The yen surged to a post-World-War II high of 76.25 versus the dollar in the week after a 9-magnitude earthquake and tsunami struck Japan on March 11. The appreciation came amid speculation investors will repatriate assets to fund the estimated 10 trillion yen ($124 billion) needed to finance reconstruction.
Japanese Finance Minister Yoshihiko Noda has said the coordinated central bank interventions are an attempt to limit the damage a strong currency will have on the nation’s economy.
Wells Fargo & Co. and Bank of Tokyo-Mitsubishi UFJ Ltd. say the gains will reverse as Bank of Japan Governor Masaaki Shirakawa injects cash into the financial system just as his peers prepare to tighten monetary policy.

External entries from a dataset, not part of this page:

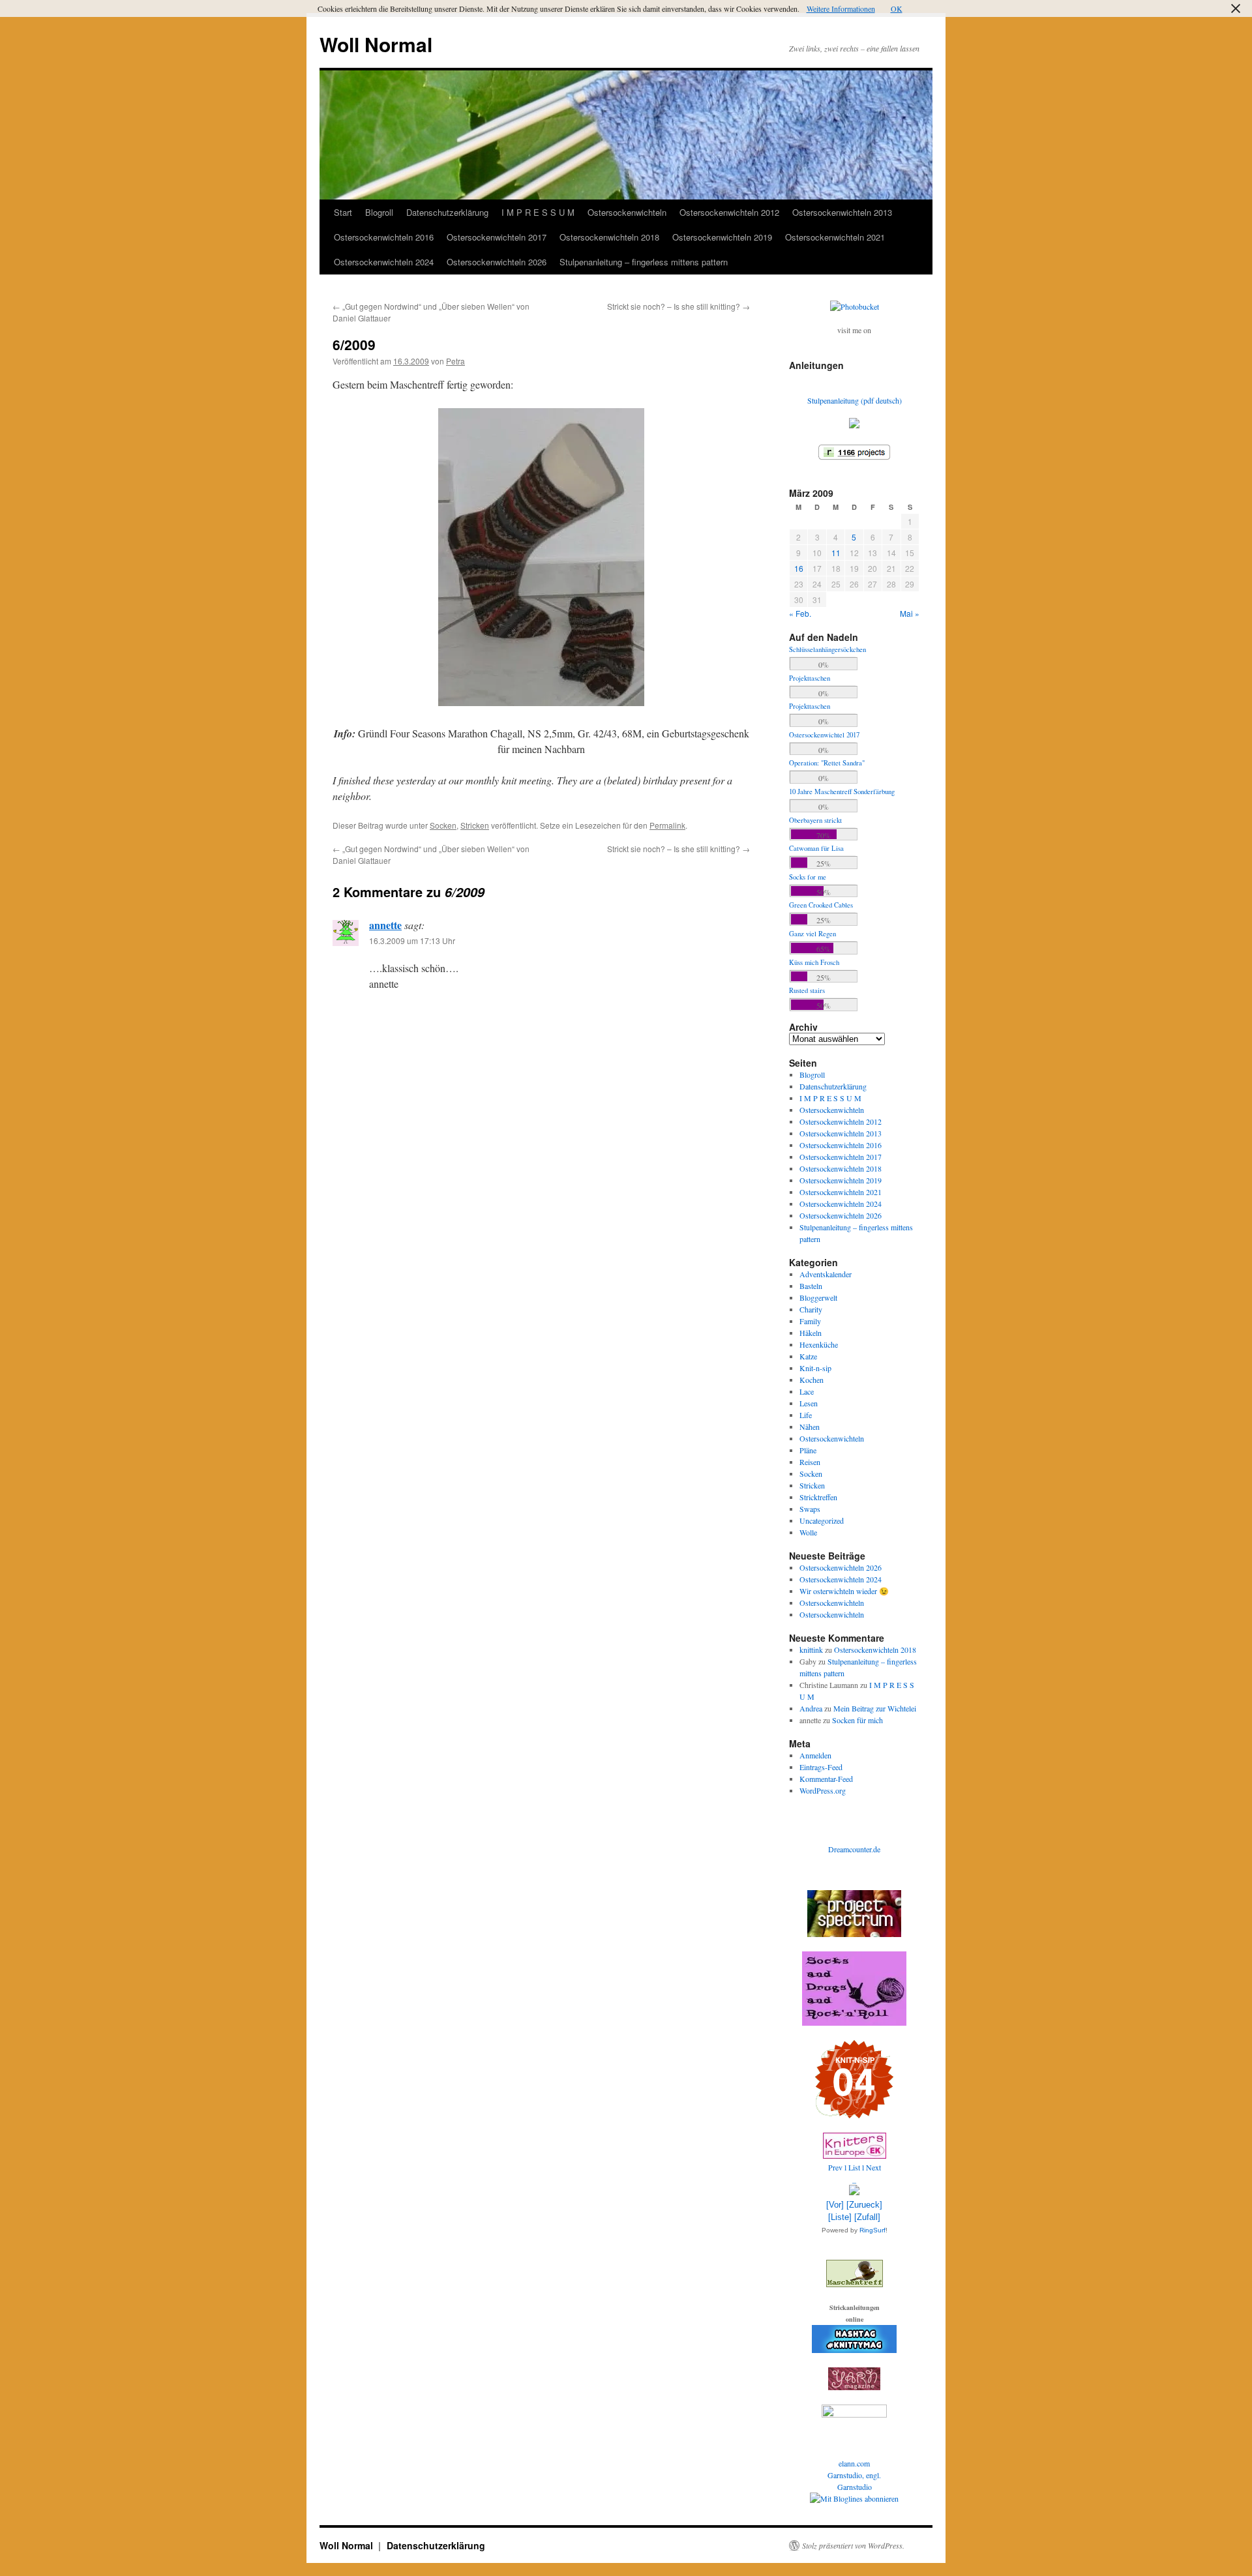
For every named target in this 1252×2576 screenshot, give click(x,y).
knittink (811, 1649)
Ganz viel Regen (812, 933)
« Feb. (800, 613)
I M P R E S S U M (537, 212)
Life (805, 1415)
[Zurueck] (864, 2205)
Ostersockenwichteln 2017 (496, 237)
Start (343, 212)
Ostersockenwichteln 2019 (722, 237)
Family (810, 1321)
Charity (810, 1309)
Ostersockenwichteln (627, 212)
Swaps (809, 1508)
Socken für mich (857, 1720)
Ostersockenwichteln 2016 (384, 237)
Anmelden (815, 1755)
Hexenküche (818, 1344)
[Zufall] (867, 2217)
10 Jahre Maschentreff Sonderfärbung (842, 791)
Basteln (810, 1286)
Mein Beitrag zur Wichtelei (874, 1708)
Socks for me (807, 876)
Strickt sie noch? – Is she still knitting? (678, 306)
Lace (806, 1391)
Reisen (809, 1462)
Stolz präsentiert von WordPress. (853, 2545)
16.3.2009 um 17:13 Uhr (412, 940)
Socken (443, 825)
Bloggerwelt (818, 1297)
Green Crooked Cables (821, 905)
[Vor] (835, 2205)
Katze (808, 1356)
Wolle (808, 1532)
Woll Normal (376, 44)
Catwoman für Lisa (816, 848)
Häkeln (810, 1332)
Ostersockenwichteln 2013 (842, 212)
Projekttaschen (809, 678)
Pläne (807, 1450)
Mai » (909, 613)
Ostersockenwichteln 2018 (609, 237)
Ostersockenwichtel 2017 (824, 734)
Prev (835, 2167)
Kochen (811, 1379)
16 (798, 568)
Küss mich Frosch (814, 962)
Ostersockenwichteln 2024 (384, 262)
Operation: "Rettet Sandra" (827, 762)
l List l (855, 2167)
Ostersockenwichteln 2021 (835, 237)
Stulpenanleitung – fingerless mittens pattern (643, 262)
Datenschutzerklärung (447, 212)
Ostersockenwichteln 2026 (496, 262)
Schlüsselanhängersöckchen (827, 649)
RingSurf (872, 2230)
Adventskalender (825, 1274)
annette (385, 924)
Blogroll (379, 212)
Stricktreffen (818, 1497)
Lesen (808, 1403)
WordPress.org (822, 1790)
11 (836, 552)
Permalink (667, 825)
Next (873, 2167)
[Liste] (840, 2217)
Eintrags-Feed (820, 1767)
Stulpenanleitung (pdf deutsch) (854, 400)
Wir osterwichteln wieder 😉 (844, 1591)
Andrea (810, 1708)
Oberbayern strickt (815, 820)
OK (896, 8)
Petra (455, 360)
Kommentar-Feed (826, 1778)
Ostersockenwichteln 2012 (729, 212)
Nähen (809, 1426)
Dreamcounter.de (854, 1849)
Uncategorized (821, 1520)
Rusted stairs (807, 990)
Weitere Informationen (841, 8)
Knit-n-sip (815, 1368)
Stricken (474, 825)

“The yen will weaken over time,” said Nick Bennenbroek, head of currency strategy at Wells Fargo, the second most- accurate predictor of the yen against the euro in the six quarters through December, according to data compiled by Bloomberg. “The policy response from the authorities is going to be quite substantial. We have already seen action from Japan and other G7 countries. We would expect further intervention, at least from Japan.”
The euro rose for a second day versus the Swiss franc before the ECB’s Trichet, Council Member Yves Mersch and Executive Board member Gertrude Tumpel-Gugerell were to speak on Monday.
Trichet has said the ECB may raise its benchmark rate from a record low of 1 percent in April. “I have nothing to add, nothing to withdraw,” Trichet told reporters on March 18 in Frankfurt when asked if policy makers are still in a posture of strong vigilance, ECB code words for an imminent rate increase. “No new message at all,” he said.